You are right. I will raise the option Crystalens when I meet my surgeon again.
You would be better off with a Crystalens.
I will definitely take your advice to get a book to have more optics fundamental knowledge.
However, this scenario is a bit special. A few clinics announced this is the latest technology and not many clinics in the world offer this service currently. With my current level of knowledge in optics (almost nothing), I doubt I can understand the detail behind even I spend a year on it.

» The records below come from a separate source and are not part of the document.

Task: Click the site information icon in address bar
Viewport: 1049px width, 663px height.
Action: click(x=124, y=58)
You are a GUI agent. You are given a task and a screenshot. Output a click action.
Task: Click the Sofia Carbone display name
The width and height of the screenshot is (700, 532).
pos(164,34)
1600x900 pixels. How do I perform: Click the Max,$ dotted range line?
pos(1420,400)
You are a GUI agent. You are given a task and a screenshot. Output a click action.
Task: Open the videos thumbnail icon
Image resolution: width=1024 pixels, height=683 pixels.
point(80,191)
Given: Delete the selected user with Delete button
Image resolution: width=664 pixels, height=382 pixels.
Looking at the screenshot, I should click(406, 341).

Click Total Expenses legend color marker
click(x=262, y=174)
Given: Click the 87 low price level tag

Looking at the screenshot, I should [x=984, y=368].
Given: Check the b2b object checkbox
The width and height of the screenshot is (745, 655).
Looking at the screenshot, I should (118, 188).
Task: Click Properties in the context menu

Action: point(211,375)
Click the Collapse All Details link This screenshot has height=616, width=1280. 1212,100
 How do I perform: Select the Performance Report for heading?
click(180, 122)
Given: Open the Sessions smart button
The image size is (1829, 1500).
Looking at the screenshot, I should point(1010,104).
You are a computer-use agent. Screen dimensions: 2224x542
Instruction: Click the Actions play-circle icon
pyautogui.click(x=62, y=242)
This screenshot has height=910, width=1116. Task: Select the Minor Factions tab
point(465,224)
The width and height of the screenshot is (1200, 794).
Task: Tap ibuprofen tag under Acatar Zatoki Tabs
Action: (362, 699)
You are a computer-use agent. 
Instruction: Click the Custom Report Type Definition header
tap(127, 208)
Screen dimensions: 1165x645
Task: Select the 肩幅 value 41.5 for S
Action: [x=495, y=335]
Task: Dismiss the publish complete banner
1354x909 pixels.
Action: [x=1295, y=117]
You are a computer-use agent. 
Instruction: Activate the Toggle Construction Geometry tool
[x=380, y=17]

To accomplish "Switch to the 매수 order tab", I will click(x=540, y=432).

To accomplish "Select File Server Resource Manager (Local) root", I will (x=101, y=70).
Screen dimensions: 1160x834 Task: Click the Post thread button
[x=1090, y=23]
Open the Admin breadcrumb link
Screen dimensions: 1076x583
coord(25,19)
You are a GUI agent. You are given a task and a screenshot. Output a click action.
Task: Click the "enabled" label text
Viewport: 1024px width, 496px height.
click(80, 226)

To be a consumer, I just want to know a bit more about how mature is this technology in order to consider if I want to have it in the near future. Have you used or heard about this technology ? Thanks
This is the description of that Blended Lasik :
" in traditional Laser monovision, the depth of field is not increased, which means there is no blended zone. This result in creating a gap of blurred vision ....
In Laser-Blended vision, laser refractive surgery is used to correct the dominant eye for distance and the non-dominant eye for close vision while the depth of field of each eye is increased. As a result, the brain ..."
I do not think it is possible. As I mentioned before you should get a book on optics. You will waste your time looking on the web without the medical background.
That 's exactly my question. Setting monovision means one of the eyes will not be clear and this will definitely lose depth perception (I cut from the description from Sharp vision center web).
There are many places mentioned that the depth of focus can be some how increased by some during this 'blended monovision' surgery. Is there such a magic that the new technology can compensate for that ? Or I just misintepreted.
Thanks a lot
Blended monovision has less depth perception compared to both eyes set at the same distance.